Four years later, Lyndon Johnson had a strong mandate and a huge majority and he enacted more progressive legislation than anyone but Roosevelt. But he settled for enacting Medicare, the program Reagan excoriated in that Operation Coffee Cup recording, rather than pushing for universal coverage as Harry Truman had done and potentially losing. Did he do the right thing?
It's a good question in the abstract. And as a matter of strategy, it might well have been better to wait until they got enough support for universal health care. But for the elderly, poor and disabled people who needed health care at that time, it was undoubtedly the right thing to do. Had they simply allowed the earlier, inadequate indigent legislation to stand, which after five years still wasn't enacted in all the states, many fewer people would have been covered. And considering where we now know the country was politically headed, we might not have gotten Medicare at all.
Reagan concluded his album with a pitch to the listeners to call their congressmen and said this:
And if you don't do this and if I don't do it, one of these days you and I are going to spend our sunset years telling our children, and our children's children, what it once was like in America when men were free.
Ah yes, America is so "exceptional" and free that it takes us decades to do common sense things that other countries do all at once. And even then it's two steps forward one step back a good part of the time.

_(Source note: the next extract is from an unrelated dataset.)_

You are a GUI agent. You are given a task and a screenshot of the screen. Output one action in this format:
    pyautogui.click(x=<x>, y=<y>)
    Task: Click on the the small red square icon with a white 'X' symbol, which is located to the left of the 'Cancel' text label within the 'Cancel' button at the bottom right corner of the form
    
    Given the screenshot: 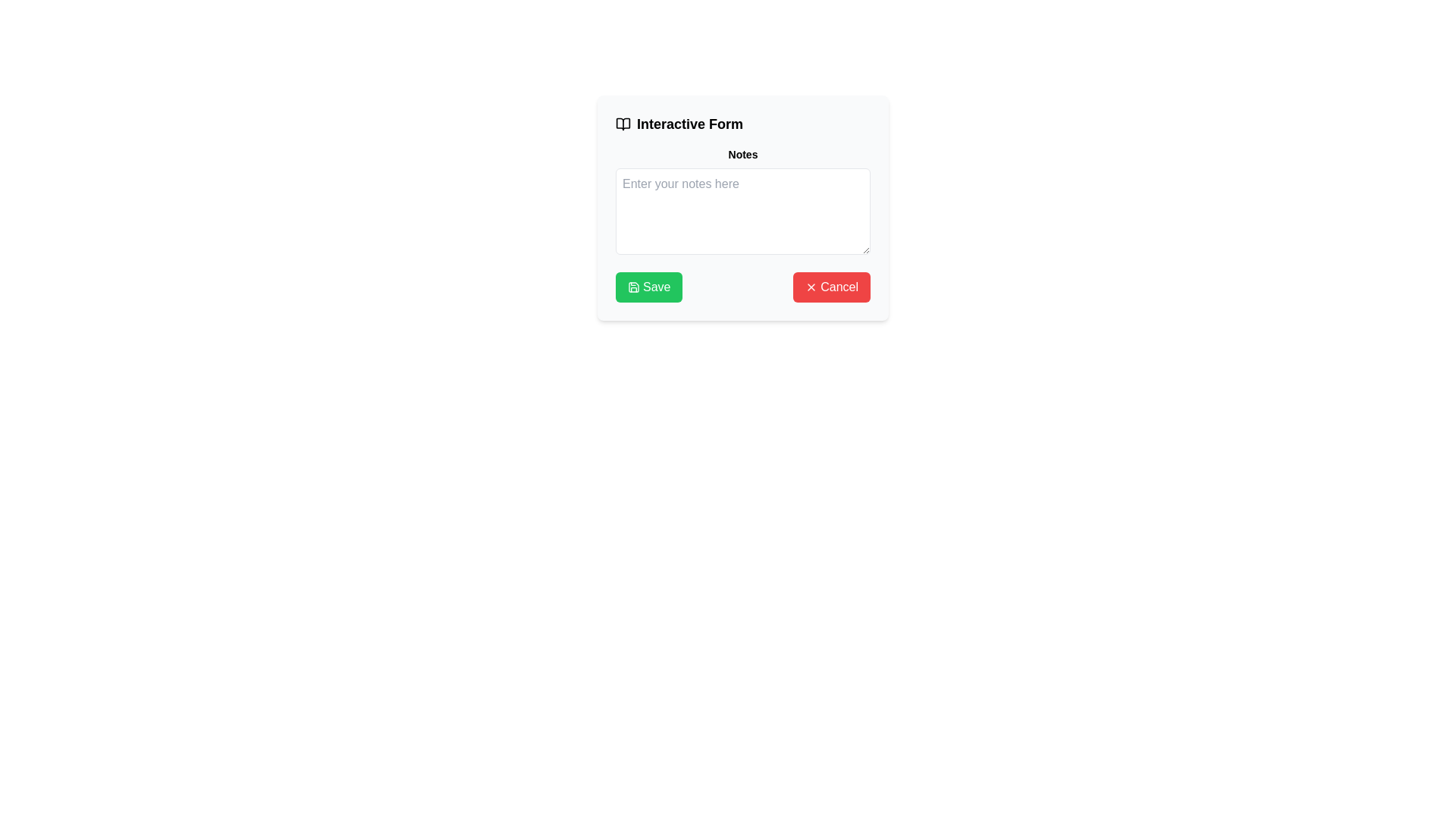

Our political system is terrible, and we should change it. And we should work for candidates who are committed to the specific policies we care about and give them an explicit mandate to enact them. The celebrity politics to which we are so addicted is partly responsible for the fact that it takes decades to enact any change -- we treat politics like "American Idol" or the Super Bowl and don't bother to pressure our leaders to take firm stands on issues we care about when we have the opportunity. Changing that is fundamental to creating better policies.
But right now there is a real chance for the first time in 65 years to enact universal health care, however imperfect the specifics of it may be. I'm sure whatever they pass will be inadequate, just as medicare and social security were inadequate when they were originally passed. It seems to be the American way. But if our political and business elites have finally come to the consensus that America should join the first world and create a system that guarantees coverage to everyone, then I think we have to take the leap while we can. History shows that these chances don't come along every day. In fact, they come along about every couple of decades and we very rarely can even take an incremental step. We need to get universal health care on the books.